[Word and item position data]
....................
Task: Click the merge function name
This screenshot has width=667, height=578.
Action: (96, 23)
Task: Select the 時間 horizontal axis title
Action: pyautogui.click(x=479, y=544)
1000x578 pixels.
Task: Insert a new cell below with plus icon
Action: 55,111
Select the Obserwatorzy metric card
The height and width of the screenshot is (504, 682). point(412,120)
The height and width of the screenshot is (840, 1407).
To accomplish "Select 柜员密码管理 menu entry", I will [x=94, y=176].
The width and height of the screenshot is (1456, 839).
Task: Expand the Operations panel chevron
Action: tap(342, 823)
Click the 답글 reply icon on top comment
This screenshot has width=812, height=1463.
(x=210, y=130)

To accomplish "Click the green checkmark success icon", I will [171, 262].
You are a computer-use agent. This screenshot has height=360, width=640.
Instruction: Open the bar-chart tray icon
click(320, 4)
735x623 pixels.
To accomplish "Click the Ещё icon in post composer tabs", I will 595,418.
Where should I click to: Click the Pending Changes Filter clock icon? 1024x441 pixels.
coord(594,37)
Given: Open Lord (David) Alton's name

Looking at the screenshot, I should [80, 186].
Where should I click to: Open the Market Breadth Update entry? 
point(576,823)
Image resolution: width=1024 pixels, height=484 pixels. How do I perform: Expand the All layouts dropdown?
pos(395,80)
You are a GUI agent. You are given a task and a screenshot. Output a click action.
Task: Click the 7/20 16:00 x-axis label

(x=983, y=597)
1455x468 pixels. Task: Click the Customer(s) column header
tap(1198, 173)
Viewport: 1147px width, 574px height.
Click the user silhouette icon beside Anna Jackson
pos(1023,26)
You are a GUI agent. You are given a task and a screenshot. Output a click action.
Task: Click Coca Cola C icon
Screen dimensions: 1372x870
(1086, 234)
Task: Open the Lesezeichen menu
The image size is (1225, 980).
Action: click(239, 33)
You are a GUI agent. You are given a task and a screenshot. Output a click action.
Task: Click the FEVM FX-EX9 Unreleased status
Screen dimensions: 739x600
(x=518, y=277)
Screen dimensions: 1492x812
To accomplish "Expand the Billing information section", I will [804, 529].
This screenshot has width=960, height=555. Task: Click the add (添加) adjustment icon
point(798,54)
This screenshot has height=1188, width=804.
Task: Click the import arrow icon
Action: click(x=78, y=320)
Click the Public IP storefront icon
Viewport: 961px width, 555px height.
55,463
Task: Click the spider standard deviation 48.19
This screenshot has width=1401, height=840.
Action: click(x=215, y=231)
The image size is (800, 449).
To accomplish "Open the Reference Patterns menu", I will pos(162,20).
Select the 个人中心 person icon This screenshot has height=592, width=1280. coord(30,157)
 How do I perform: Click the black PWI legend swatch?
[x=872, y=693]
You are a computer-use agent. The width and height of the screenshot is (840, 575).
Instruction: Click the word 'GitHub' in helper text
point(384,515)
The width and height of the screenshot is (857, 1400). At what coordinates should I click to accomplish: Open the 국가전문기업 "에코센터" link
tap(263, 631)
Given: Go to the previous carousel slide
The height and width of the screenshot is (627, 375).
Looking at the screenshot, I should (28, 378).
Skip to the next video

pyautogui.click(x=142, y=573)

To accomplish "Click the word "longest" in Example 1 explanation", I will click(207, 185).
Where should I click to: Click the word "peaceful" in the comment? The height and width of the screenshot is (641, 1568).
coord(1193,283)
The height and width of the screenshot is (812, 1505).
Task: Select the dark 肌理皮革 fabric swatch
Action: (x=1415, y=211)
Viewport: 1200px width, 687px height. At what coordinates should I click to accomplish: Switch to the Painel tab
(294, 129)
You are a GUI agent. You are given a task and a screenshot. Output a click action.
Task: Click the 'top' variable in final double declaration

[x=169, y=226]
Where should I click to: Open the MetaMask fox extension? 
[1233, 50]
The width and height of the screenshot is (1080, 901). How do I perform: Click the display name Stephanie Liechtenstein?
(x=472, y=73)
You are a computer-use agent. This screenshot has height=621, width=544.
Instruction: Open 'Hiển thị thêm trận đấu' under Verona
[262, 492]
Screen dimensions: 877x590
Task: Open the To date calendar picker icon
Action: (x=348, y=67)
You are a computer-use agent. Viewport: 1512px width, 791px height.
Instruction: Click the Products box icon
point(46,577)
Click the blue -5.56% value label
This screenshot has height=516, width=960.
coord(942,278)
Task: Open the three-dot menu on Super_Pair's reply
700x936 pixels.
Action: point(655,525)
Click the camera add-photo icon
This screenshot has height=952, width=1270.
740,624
....................
**Exercise description**
Locate each line in the material that contains the word "perform", and copy those lines out in full.

**Task result**
Image resolution: width=1024 pixels, height=484 pixels. How do I perform: Expand the All layouts dropdown?
 How do I perform: Click the black PWI legend swatch?
The width and height of the screenshot is (1080, 901). How do I perform: Click the display name Stephanie Liechtenstein?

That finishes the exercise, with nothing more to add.